_SOURCE TEXT:_
Monday, December 13, 2010

Institutes, inertia and a time to break out of the circle


Last Friday, I was chased for my annual subs for the Institute of Internal Communication - and organisation I've been a member of in the UK for 20 years. It didn't take me too long to decide that I didn't want to renew.

Under its British Association of Industrial Editors guise, I began to make the switch from consumer magazine journalist to internal communicator, successfully acquiring a Certificate in Industrial Editing. As the organisation morphed into the British Association of Communicators in Business, I became one of the last people to be awarded a Diploma in Business Communication. Under its Communicators in Business Guise, I was a national committee member and was made a Fellow of the organisation. But, as the recession bit and my career direction turned more to academia, CiB (or the IoIC as it now is) and I began to diverge in thought and action.

Today, internal communication plays only a small part in my business output. I write about it, but have found that B2B and B2C work is both easier to pick up and, at the moment, more satisfying. For me, that's because too many businesses have shown their true colours during the economic downturn: turning to organisational communication not to help engagement and build for the future, but to slip back into the default of command and control - telling people what to do if they want to still have a job.

It has been dispiriting. At a time when we should be making a paradigm shift to more open, transparent, enabling and effective communication, underpinned by a far wider armoury that should be built on the opportunity of social media, top teams have been slow to change, and communicators have been weak in championing the necessary cultural shift. There are, of course, pockets of brilliance - but the practice or organisational/employee/internal communication has actually moved far more slowly and covered a lot less ground than it thinks it has in the past two decades.

_WHAT THE TASK ASKS:_
Write out the part of the blog post on leaving the Institute of Internal Communication that opens with "Last Friday, I" and closes with "thought and action.". The lines that follow have no connection to the blog post above.

_DATA UNDER STUDY:_
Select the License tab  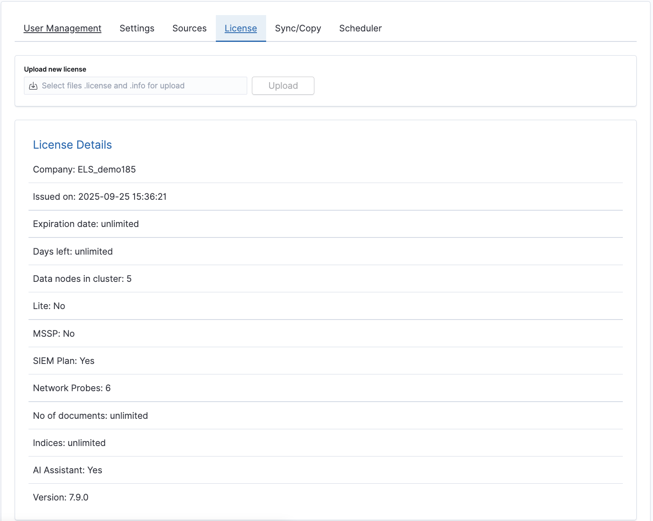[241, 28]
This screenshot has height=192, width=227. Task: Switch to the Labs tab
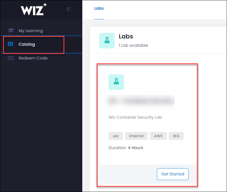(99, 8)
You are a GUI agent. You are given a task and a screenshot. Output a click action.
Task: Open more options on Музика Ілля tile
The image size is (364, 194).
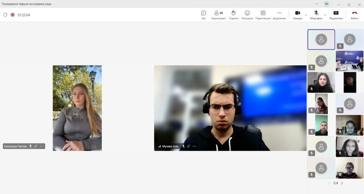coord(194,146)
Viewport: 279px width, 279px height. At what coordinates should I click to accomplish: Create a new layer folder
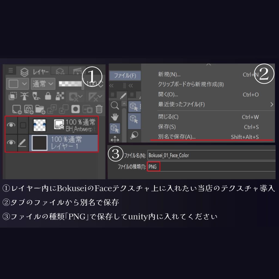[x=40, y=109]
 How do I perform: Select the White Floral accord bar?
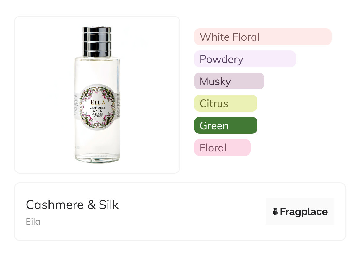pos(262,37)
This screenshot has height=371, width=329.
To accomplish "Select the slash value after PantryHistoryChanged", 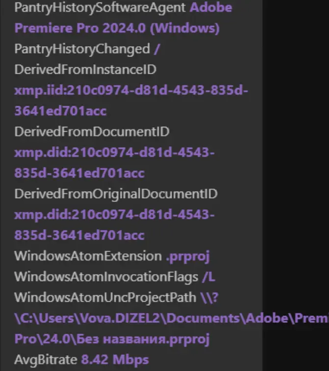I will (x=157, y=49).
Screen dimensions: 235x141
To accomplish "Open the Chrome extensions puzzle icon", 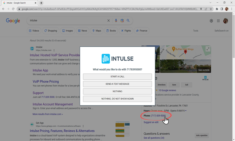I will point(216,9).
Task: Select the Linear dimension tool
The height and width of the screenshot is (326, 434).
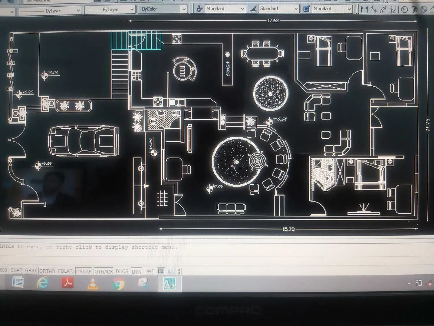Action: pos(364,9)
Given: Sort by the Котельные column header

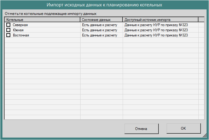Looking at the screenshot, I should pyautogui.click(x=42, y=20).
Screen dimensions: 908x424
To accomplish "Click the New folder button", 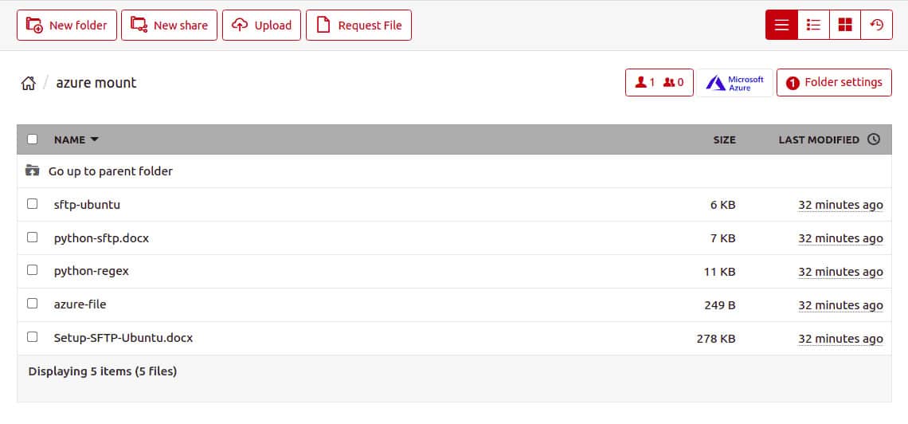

---

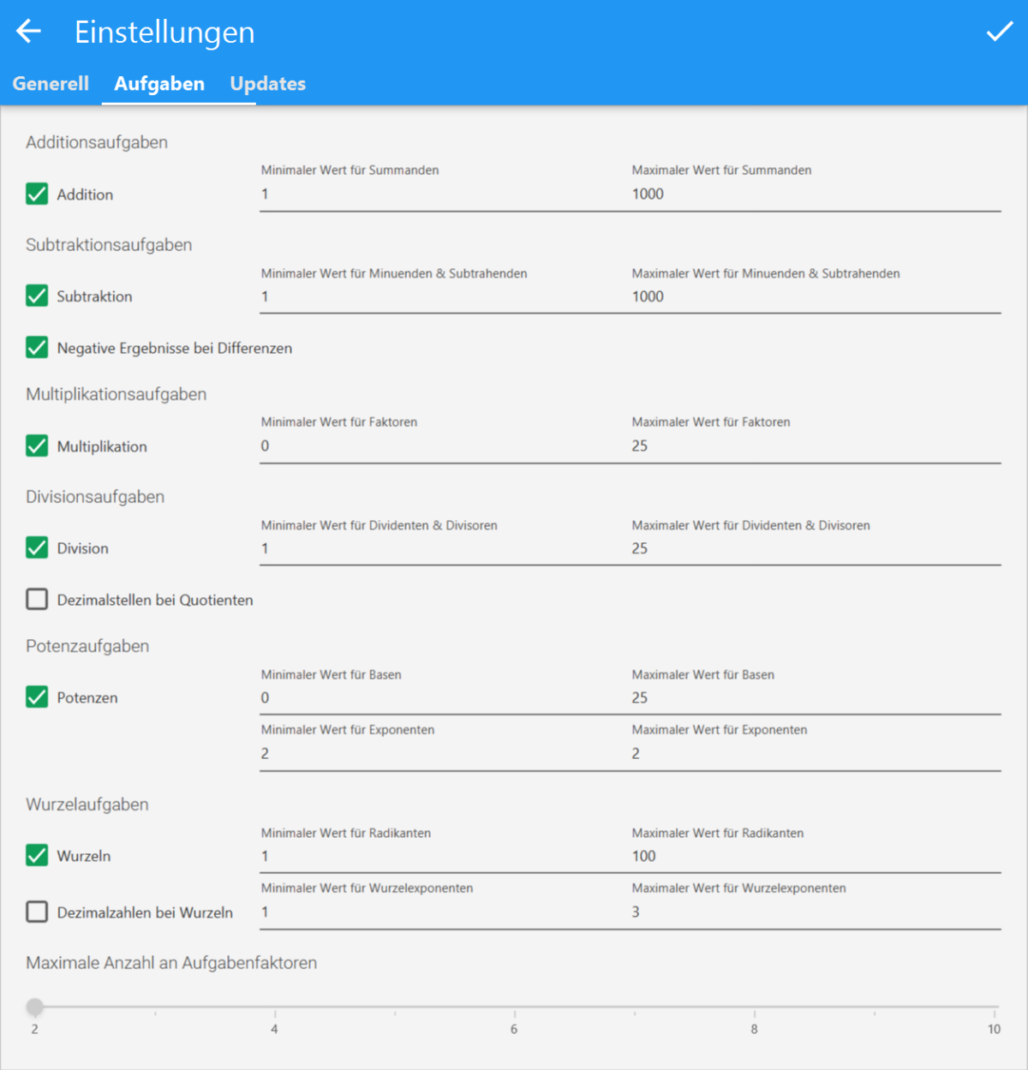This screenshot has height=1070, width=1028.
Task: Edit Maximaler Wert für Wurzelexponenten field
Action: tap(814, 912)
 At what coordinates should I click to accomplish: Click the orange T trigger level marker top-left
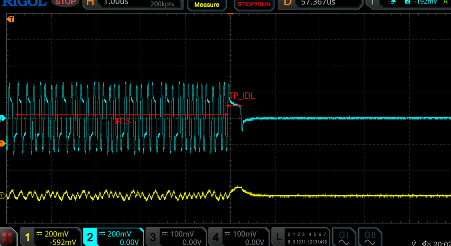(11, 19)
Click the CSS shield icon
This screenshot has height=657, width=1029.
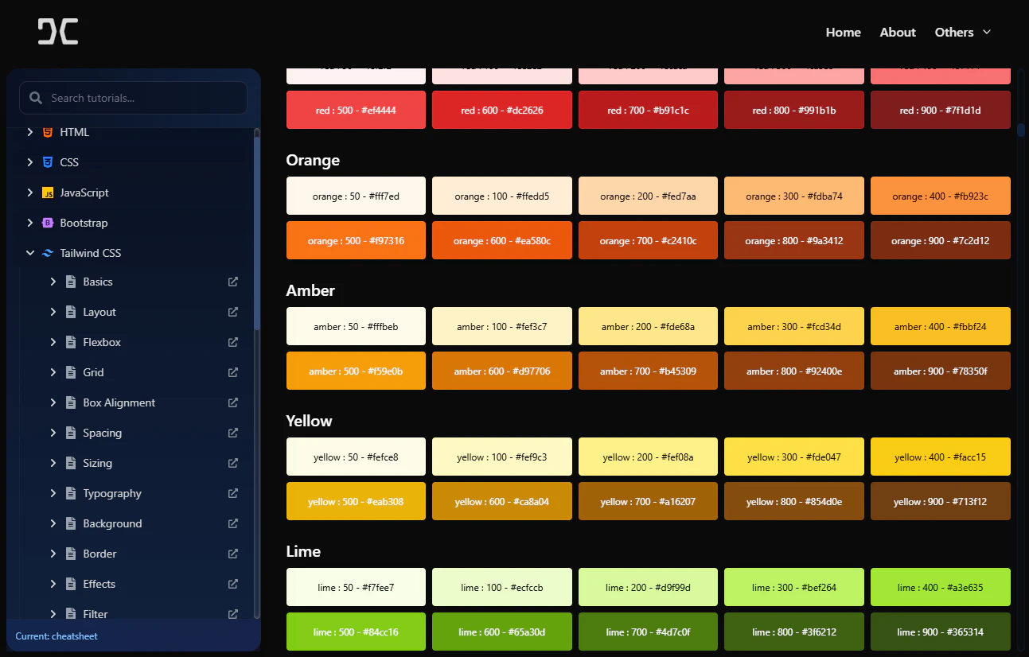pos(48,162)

_RESPONSE TO THE EXERCISE:_
Last Friday, I was chased for my annual subs for the Institute of Internal Communication - and organisation I've been a member of in the UK for 20 years. It didn't take me too long to decide that I didn't want to renew.

Under its British Association of Industrial Editors guise, I began to make the switch from consumer magazine journalist to internal communicator, successfully acquiring a Certificate in Industrial Editing. As the organisation morphed into the British Association of Communicators in Business, I became one of the last people to be awarded a Diploma in Business Communication. Under its Communicators in Business Guise, I was a national committee member and was made a Fellow of the organisation. But, as the recession bit and my career direction turned more to academia, CiB (or the IoIC as it now is) and I began to diverge in thought and action.